# ASSIGNMENT:
Print exactly the lines below between the line holding "Task: Go to the 期货订单 submenu item" and the line holding "The image size is (910, 440).", inclusive, and nothing more.

——

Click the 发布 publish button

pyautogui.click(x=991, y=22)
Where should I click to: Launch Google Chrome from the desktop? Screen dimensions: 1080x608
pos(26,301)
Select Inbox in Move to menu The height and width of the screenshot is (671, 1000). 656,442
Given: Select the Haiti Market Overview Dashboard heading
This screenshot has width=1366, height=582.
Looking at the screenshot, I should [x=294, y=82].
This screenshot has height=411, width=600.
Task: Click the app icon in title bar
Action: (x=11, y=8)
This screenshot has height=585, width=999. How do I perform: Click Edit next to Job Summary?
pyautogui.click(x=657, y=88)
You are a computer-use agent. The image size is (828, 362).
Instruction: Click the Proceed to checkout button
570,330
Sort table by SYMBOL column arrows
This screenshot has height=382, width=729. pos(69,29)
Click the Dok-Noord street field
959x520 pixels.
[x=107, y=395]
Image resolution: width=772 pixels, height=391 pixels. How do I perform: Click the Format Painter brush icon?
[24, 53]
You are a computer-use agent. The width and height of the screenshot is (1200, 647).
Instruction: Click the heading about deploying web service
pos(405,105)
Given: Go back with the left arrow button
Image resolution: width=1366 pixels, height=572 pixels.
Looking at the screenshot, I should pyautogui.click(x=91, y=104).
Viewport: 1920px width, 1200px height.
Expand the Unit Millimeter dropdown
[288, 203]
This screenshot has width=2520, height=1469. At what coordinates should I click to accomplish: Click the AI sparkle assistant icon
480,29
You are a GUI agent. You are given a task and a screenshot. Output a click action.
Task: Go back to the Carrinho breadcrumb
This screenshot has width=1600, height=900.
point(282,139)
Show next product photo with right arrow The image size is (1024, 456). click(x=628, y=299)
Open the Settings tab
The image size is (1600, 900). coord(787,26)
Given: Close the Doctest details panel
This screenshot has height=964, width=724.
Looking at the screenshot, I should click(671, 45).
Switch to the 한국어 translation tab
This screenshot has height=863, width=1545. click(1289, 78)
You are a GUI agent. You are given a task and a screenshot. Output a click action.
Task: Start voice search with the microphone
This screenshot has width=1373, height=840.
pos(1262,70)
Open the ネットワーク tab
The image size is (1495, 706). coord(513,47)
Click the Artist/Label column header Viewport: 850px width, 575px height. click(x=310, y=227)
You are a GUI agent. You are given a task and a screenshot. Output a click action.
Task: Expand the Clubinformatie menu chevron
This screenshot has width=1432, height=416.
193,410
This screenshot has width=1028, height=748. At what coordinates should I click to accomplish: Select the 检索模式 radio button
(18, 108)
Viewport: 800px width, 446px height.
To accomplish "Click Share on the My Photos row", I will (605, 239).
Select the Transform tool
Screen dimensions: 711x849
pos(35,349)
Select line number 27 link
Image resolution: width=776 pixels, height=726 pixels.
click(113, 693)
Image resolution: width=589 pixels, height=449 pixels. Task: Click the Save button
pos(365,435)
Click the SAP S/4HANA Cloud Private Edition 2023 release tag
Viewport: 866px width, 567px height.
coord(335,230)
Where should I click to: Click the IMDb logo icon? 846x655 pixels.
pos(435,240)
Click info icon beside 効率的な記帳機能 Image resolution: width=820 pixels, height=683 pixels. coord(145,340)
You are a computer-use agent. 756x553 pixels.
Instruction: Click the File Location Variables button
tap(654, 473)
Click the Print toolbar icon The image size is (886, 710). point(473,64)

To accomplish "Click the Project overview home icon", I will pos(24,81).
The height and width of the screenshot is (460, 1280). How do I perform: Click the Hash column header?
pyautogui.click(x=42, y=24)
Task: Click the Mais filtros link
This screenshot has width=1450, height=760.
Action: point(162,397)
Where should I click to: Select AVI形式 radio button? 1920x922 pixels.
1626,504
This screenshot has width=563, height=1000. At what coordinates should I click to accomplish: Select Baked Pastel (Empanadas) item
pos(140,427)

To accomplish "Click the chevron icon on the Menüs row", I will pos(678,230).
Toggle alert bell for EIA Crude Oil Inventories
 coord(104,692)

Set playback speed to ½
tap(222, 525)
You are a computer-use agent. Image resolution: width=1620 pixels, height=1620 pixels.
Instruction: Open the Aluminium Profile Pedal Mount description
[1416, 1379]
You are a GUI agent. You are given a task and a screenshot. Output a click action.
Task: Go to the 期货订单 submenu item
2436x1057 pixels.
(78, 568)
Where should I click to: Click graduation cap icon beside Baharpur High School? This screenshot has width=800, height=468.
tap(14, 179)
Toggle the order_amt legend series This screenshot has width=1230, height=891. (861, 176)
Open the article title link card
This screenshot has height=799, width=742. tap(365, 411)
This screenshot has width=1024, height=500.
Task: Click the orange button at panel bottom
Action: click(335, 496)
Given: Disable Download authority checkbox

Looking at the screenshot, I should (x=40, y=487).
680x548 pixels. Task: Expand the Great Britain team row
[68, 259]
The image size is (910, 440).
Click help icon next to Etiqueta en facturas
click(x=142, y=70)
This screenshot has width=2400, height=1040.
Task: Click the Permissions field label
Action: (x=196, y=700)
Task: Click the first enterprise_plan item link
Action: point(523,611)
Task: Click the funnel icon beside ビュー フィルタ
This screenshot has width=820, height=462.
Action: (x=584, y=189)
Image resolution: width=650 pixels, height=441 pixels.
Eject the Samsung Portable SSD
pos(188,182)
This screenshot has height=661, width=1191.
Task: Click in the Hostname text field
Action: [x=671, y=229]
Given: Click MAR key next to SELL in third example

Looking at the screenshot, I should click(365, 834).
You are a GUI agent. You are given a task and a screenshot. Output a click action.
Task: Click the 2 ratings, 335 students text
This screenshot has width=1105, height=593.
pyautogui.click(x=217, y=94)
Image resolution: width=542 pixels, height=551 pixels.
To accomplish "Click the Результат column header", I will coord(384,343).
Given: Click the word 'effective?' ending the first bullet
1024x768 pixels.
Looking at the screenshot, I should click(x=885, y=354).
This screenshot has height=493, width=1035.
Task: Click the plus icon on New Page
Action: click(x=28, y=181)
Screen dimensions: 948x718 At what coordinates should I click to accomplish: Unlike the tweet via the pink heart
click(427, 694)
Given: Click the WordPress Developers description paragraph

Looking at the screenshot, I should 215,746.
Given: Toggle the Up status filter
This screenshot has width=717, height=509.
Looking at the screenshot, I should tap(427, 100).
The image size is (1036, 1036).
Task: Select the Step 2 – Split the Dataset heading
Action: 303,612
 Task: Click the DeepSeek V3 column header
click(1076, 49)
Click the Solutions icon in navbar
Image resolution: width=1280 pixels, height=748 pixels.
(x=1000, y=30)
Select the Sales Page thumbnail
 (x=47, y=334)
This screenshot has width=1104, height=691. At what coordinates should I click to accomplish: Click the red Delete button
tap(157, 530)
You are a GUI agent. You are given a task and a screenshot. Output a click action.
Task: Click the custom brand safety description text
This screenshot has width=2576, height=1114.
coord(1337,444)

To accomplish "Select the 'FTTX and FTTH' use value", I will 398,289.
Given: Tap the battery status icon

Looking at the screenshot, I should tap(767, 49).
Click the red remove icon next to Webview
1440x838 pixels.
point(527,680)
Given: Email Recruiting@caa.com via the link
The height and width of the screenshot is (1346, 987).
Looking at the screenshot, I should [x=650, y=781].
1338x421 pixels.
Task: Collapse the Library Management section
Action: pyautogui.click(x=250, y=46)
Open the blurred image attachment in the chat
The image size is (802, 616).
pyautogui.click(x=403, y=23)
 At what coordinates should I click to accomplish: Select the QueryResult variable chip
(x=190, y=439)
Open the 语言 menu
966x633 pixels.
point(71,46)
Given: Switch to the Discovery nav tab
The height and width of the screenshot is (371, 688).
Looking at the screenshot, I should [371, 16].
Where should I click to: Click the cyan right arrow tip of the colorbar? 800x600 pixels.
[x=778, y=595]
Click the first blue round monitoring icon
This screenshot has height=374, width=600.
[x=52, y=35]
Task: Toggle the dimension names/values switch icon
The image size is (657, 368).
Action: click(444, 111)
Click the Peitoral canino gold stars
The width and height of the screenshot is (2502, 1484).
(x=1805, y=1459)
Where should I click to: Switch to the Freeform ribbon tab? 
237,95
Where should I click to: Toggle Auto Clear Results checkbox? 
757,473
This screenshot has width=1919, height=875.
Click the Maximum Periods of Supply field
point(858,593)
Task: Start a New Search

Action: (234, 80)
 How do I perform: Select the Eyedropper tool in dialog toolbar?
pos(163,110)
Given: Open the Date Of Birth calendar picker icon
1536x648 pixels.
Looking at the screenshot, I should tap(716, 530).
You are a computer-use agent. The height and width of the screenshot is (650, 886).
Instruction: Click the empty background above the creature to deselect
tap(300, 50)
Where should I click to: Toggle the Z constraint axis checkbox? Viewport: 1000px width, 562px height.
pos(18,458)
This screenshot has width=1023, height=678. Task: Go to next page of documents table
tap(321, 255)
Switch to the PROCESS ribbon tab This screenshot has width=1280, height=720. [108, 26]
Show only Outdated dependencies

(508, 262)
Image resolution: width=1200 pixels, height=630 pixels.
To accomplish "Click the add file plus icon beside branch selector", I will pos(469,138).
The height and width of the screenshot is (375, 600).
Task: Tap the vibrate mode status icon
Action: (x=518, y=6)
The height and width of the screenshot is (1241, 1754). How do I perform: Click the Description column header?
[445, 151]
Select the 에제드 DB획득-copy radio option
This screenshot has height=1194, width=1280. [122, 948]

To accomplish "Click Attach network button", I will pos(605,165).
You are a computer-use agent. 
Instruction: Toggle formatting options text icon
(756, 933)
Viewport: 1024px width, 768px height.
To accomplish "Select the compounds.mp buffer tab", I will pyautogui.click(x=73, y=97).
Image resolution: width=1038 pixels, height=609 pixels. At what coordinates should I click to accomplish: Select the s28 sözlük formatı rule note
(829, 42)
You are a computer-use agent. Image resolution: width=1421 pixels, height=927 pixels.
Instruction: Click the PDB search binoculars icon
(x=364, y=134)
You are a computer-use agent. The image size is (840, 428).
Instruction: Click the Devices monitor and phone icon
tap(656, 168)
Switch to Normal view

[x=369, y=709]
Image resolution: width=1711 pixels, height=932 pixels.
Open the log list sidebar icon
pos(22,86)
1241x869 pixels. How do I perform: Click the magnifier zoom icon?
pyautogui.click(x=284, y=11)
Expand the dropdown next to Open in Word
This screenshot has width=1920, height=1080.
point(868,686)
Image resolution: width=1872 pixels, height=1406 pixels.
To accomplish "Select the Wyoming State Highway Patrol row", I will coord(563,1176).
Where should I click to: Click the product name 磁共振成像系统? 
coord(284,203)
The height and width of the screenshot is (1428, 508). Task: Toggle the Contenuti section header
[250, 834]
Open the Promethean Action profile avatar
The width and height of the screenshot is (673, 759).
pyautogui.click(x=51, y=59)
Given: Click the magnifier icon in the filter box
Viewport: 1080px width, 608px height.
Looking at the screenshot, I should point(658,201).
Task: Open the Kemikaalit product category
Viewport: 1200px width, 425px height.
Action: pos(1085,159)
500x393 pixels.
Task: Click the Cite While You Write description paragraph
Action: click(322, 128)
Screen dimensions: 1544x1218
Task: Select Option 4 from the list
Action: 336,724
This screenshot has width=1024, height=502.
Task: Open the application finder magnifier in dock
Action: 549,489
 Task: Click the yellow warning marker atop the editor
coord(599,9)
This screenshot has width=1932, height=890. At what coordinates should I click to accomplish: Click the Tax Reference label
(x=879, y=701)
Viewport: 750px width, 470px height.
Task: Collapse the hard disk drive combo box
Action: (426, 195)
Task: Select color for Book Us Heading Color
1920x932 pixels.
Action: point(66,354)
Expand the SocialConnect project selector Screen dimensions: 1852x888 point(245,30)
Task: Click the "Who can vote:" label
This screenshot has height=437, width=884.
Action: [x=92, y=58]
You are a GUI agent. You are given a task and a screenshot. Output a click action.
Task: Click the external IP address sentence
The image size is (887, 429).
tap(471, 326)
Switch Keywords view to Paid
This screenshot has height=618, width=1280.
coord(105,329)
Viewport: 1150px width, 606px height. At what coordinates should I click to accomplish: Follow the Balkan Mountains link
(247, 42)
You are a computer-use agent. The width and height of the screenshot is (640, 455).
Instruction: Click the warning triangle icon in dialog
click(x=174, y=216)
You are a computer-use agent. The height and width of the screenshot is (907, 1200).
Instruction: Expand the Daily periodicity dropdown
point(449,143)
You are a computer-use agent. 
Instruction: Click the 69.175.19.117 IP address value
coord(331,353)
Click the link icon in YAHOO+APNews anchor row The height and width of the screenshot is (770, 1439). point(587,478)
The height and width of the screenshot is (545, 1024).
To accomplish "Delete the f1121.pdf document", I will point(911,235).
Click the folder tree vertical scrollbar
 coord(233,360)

——

# ANSWER BOX:
Task: Go to the 期货订单 submenu item
2436x1057 pixels.
(78, 568)
Where should I click to: Click graduation cap icon beside Baharpur High School? This screenshot has width=800, height=468.
tap(14, 179)
Toggle the order_amt legend series This screenshot has width=1230, height=891. (861, 176)
Open the article title link card
This screenshot has height=799, width=742. tap(365, 411)
This screenshot has width=1024, height=500.
Task: Click the orange button at panel bottom
Action: click(335, 496)
Given: Disable Download authority checkbox

Looking at the screenshot, I should (x=40, y=487).
680x548 pixels. Task: Expand the Great Britain team row
[68, 259]
The image size is (910, 440).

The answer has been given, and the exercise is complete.